* **Problem requirements**
All entries below are to be returned in full, exactly as they stand.

(Stored data)
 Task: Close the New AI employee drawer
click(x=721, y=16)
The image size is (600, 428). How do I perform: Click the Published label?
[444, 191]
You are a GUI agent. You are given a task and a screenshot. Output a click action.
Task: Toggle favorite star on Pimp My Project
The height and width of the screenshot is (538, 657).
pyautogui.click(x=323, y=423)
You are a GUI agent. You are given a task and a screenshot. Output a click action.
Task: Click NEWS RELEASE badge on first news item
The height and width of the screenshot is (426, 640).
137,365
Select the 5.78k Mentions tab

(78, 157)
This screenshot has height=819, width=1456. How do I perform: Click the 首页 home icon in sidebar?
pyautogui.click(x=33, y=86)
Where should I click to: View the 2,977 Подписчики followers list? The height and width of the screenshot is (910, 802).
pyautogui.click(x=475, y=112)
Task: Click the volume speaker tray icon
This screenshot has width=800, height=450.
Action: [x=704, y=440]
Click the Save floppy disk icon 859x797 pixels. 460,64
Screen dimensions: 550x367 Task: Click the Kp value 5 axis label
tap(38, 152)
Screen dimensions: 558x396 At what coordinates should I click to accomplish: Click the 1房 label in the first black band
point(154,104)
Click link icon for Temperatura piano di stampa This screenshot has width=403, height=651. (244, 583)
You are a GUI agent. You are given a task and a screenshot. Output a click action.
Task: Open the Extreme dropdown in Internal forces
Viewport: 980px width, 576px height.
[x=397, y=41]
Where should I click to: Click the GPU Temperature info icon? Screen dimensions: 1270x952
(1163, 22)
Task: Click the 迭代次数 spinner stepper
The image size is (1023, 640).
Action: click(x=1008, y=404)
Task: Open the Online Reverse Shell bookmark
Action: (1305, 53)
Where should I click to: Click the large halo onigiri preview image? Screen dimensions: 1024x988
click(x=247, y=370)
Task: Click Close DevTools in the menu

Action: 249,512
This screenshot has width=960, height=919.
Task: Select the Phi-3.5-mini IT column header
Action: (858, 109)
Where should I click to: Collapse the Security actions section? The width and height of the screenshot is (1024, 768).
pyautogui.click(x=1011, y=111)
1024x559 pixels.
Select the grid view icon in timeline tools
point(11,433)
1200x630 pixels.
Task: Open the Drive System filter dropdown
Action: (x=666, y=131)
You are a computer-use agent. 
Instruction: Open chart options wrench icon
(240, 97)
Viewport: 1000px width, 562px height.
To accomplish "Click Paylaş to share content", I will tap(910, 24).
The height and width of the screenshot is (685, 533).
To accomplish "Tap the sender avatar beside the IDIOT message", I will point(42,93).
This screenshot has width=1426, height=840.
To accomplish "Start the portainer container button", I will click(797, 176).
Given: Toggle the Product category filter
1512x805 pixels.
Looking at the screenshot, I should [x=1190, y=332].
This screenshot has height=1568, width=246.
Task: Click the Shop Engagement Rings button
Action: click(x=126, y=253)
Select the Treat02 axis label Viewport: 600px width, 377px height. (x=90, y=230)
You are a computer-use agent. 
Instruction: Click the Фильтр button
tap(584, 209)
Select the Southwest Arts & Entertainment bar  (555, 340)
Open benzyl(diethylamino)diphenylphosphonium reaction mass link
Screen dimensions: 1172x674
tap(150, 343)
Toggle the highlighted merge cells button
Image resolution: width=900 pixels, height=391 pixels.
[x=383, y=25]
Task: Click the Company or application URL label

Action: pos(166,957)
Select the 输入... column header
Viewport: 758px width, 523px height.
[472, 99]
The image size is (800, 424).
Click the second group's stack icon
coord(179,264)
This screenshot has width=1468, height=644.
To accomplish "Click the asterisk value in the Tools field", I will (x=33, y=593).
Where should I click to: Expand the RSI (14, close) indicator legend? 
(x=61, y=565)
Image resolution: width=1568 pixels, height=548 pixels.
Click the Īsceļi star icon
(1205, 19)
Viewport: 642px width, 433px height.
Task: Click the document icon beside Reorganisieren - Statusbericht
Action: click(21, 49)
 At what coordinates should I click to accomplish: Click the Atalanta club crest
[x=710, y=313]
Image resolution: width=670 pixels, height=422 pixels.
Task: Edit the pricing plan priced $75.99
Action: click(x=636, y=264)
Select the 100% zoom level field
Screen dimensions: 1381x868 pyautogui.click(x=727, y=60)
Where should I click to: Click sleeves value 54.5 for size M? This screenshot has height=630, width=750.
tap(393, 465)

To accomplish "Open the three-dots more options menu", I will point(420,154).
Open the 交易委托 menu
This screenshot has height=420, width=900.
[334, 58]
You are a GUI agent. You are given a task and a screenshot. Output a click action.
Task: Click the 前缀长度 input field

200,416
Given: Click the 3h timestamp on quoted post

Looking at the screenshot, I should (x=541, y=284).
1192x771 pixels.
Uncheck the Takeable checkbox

* **Response for this exercise**
 Task: Close the New AI employee drawer
click(x=721, y=16)
The image size is (600, 428). How do I perform: Click the Published label?
[444, 191]
You are a GUI agent. You are given a task and a screenshot. Output a click action.
Task: Toggle favorite star on Pimp My Project
The height and width of the screenshot is (538, 657).
pyautogui.click(x=323, y=423)
You are a GUI agent. You are given a task and a screenshot. Output a click action.
Task: Click NEWS RELEASE badge on first news item
The height and width of the screenshot is (426, 640).
137,365
Select the 5.78k Mentions tab

(78, 157)
This screenshot has height=819, width=1456. How do I perform: Click the 首页 home icon in sidebar?
pyautogui.click(x=33, y=86)
Where should I click to: View the 2,977 Подписчики followers list? The height and width of the screenshot is (910, 802).
pyautogui.click(x=475, y=112)
Task: Click the volume speaker tray icon
This screenshot has width=800, height=450.
Action: [x=704, y=440]
Click the Save floppy disk icon 859x797 pixels. 460,64
Screen dimensions: 550x367 Task: Click the Kp value 5 axis label
tap(38, 152)
Screen dimensions: 558x396 At what coordinates should I click to accomplish: Click the 1房 label in the first black band
point(154,104)
Click link icon for Temperatura piano di stampa This screenshot has width=403, height=651. (244, 583)
You are a GUI agent. You are given a task and a screenshot. Output a click action.
Task: Open the Extreme dropdown in Internal forces
Viewport: 980px width, 576px height.
[x=397, y=41]
Where should I click to: Click the GPU Temperature info icon? Screen dimensions: 1270x952
(1163, 22)
Task: Click the 迭代次数 spinner stepper
The image size is (1023, 640).
Action: click(x=1008, y=404)
Task: Open the Online Reverse Shell bookmark
Action: (1305, 53)
Where should I click to: Click the large halo onigiri preview image? Screen dimensions: 1024x988
click(x=247, y=370)
Task: Click Close DevTools in the menu

Action: 249,512
This screenshot has width=960, height=919.
Task: Select the Phi-3.5-mini IT column header
Action: (858, 109)
Where should I click to: Collapse the Security actions section? The width and height of the screenshot is (1024, 768).
pyautogui.click(x=1011, y=111)
1024x559 pixels.
Select the grid view icon in timeline tools
point(11,433)
1200x630 pixels.
Task: Open the Drive System filter dropdown
Action: (x=666, y=131)
You are a computer-use agent. 
Instruction: Open chart options wrench icon
(240, 97)
Viewport: 1000px width, 562px height.
To accomplish "Click Paylaş to share content", I will tap(910, 24).
The height and width of the screenshot is (685, 533).
To accomplish "Tap the sender avatar beside the IDIOT message", I will point(42,93).
This screenshot has width=1426, height=840.
To accomplish "Start the portainer container button", I will click(797, 176).
Given: Toggle the Product category filter
1512x805 pixels.
Looking at the screenshot, I should [x=1190, y=332].
This screenshot has height=1568, width=246.
Task: Click the Shop Engagement Rings button
Action: click(x=126, y=253)
Select the Treat02 axis label Viewport: 600px width, 377px height. (x=90, y=230)
You are a computer-use agent. 
Instruction: Click the Фильтр button
tap(584, 209)
Select the Southwest Arts & Entertainment bar  (555, 340)
Open benzyl(diethylamino)diphenylphosphonium reaction mass link
Screen dimensions: 1172x674
tap(150, 343)
Toggle the highlighted merge cells button
Image resolution: width=900 pixels, height=391 pixels.
[x=383, y=25]
Task: Click the Company or application URL label

Action: pos(166,957)
Select the 输入... column header
Viewport: 758px width, 523px height.
[472, 99]
The image size is (800, 424).
Click the second group's stack icon
coord(179,264)
This screenshot has width=1468, height=644.
To accomplish "Click the asterisk value in the Tools field", I will (x=33, y=593).
Where should I click to: Expand the RSI (14, close) indicator legend? 
(x=61, y=565)
Image resolution: width=1568 pixels, height=548 pixels.
Click the Īsceļi star icon
(1205, 19)
Viewport: 642px width, 433px height.
Task: Click the document icon beside Reorganisieren - Statusbericht
Action: click(21, 49)
 At what coordinates should I click to accomplish: Click the Atalanta club crest
[x=710, y=313]
Image resolution: width=670 pixels, height=422 pixels.
Task: Edit the pricing plan priced $75.99
Action: click(x=636, y=264)
Select the 100% zoom level field
Screen dimensions: 1381x868 pyautogui.click(x=727, y=60)
Where should I click to: Click sleeves value 54.5 for size M? This screenshot has height=630, width=750.
tap(393, 465)

To accomplish "Open the three-dots more options menu", I will point(420,154).
Open the 交易委托 menu
This screenshot has height=420, width=900.
[334, 58]
You are a GUI agent. You are given a task and a screenshot. Output a click action.
Task: Click the 前缀长度 input field

200,416
Given: Click the 3h timestamp on quoted post

Looking at the screenshot, I should (x=541, y=284).
1192x771 pixels.
Uncheck the Takeable checkbox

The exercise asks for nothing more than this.